People
who reject the paranormal sometimes suggest that it is only
second-rate oddballs who report paranormal experiences. But this is
quite false, as Walter Franklin Prince showed in his long book Noted
Witnesses for Psychic Occurrences. Price documented how more than
a hundred very illustrious and world-famous people had experienced
the paranormal, including Elizabeth Browning, Luther Burbank, Charles
Dickens, Alexandre Dumas, Victor Hugo, Rudyard Kipling, Mozart, Henri
Poincare, Percy B. Shelley, Lord Alfred Tennyson, Mark Twain and
Abraham Lincoln.
Prince's
book came too early to mention the experiences of the leading
psychiatrist Carl Jung, but if Prince's book had been written later,
it would probably have included a discussion of Jung's experiences.
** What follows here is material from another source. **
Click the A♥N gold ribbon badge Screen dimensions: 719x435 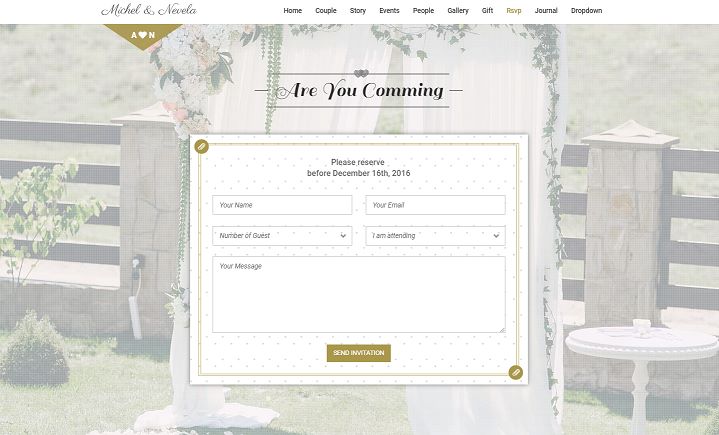(x=143, y=35)
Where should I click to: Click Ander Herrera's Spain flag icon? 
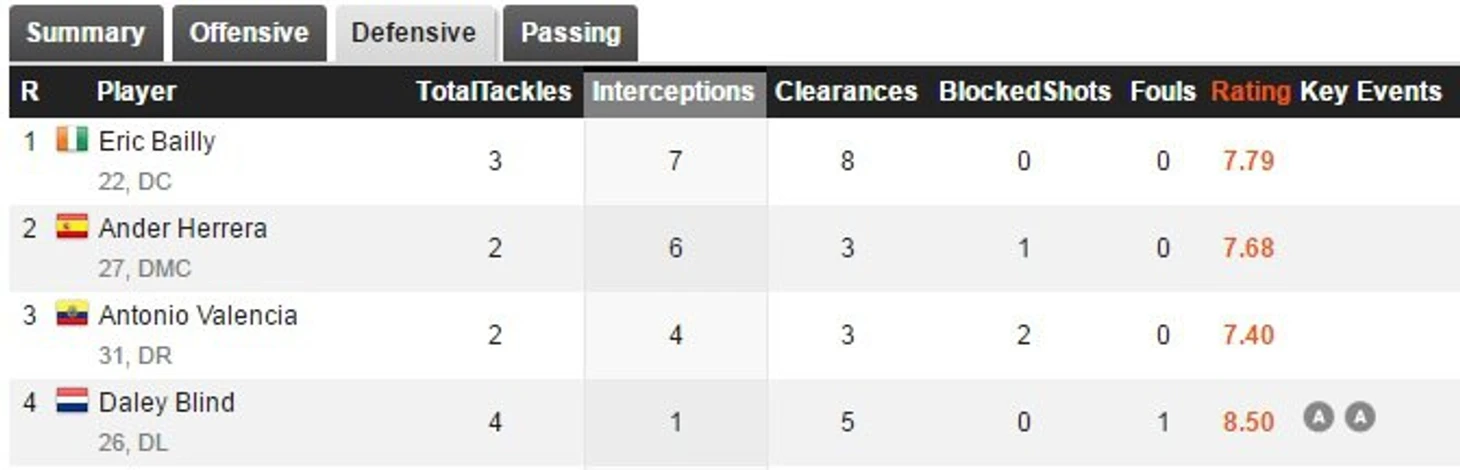[x=72, y=227]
Carl Jung was a colleague of Sigmund
Freud. Jung eventually broke off from Freud's orbit, and developed
his own theories about the unconscious mind. One of his most
interesting ideas was the idea of the collective unconscious, the
idea that the there are universal symbols or archetypes that are
shared by members of a species.
In
his book Memories, Dreams, Reflections Jung describes why he
broke with Freud. Jung recounts how Freud tried to
explain all expressions of spirituality as repressed sexuality. Freud
centered all his thought around the idea of repressed sexuality. On
page 150 Jung recalls a revealing incident:
I
can still recall vividly how Freud said to me, “My dear Jung,
promise me never to abandon the sexual theory. That is the most
essential thing of all. You see, we must make a dogma of it, an
unshakable bulwark.” He said this to me with great emotion, in the
tone of a father saying, “And promise me this one thing, my dear
son: that you will go to church every Sunday.”
On
page 155 Jung recalls an astonishing incident of apparent
precognition. While he and Freud stood next to a bookcase, they heard
a very loud unexplained noise from the bookcase. Jung said this was an
example of some weird phenomenon, but Freud declared Jung's statement
was nonsense. For some reason, Jung then emphatically declared that
in a moment another such loud noise would come from the bookcase.
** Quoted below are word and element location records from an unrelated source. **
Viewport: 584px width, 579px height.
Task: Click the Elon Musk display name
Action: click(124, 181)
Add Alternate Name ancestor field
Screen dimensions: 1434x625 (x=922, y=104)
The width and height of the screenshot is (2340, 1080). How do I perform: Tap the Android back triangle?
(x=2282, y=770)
Sure enough it did. As Jung tells the story like this (using “report”
to mean a loud noise):
No
sooner had I said the words than the same detonation went off in the
bookcase. To this day, I do not know what gave me this certainty. But
I knew beyond all doubt that the report would come again. Freud only
stared aghast at me...I never afterward discussed the incident with
him.
On
page 289 Jung tells how he was very sick, apparently close to death.
He says his nurse said he was surrounded by a bright glow, and that
she sometimes observed this in the dying. Jung then tells how on the
brink of death he had a strange experience:
It
seemed to me that I was high up in space. Far below I saw the globe
of the earth, bathed in a gloriously blue light.
Later
in the same mystical experience, Jung then recalls meeting a Dr. H:
As
he stood before me, a mute exchange of thought took place before us.
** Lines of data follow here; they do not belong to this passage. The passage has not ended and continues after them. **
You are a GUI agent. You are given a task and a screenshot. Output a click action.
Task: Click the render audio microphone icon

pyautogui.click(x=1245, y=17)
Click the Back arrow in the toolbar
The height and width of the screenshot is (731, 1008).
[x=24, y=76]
Dr. H. had been delegated by the earth to deliver a message to me
that there was a protest against my going away. I had no right to
leave the earth, and must return. The moment I heard that, the vision
ceased.
This
account by Jung was written decades before the term “near-death
experience” had come into common use, and decades before the first
bestseller book on such a topic. But Jung's experience can be called a
near-death experience, as it includes two common elements of such
accounts: a narrative of leaving the body, and a narrative in which
the person on the brink of death is told he must go back to his
earthly life (followed immediately by an end of the near-death
experience).
On
page 105 Jung recalls a strange incident from his youth. He seemed to
hear a gun firing from his dining room. Going into the room, he sees
that inexplicably a heavy walnut table has split: “The table top had
split from the rim to beyond the center, and not along any joint; the
split ran right through the solid wood.” Two weeks later, something
equally weird happened with a deafening sound.
On
page 312 Jung recalls a strange experience. The day after the funeral
of a friend who suddenly died, Jung had a vision of seeing the
friend. In the vision the friend leads him out to his house a few
hundred yards away, where he shows Jung five books with red bindings
above a stool. Jung then asked the man's widow to see the dead man's
library, and found the five books with the red bindings above a
stool. The title of the second book was The Legacy of the Dead.
On
page 304 Jung makes this deep reflection:
There
are indications that at least a part of the psyche is not subject to
the laws of time and space. Scientific proof of this has been
provided by the well-known J. B. Rhine experiments. Along with
numerous cases of spontaneous foreknowledge, non-spatial perceptions,
and so on – of which I have given a number of examples from my own
life – these experiments prove that the psyche at time functions
outside of the spatio-temporal law of causality. This indicates that
our conceptions of space and time, and therefore of causality also,
are incomplete. A complete picture of the world would require the
addition of still another dimension; only then could the totality of
phenomena be given a unified explanation.
Does some other unseen dimension interact with our world?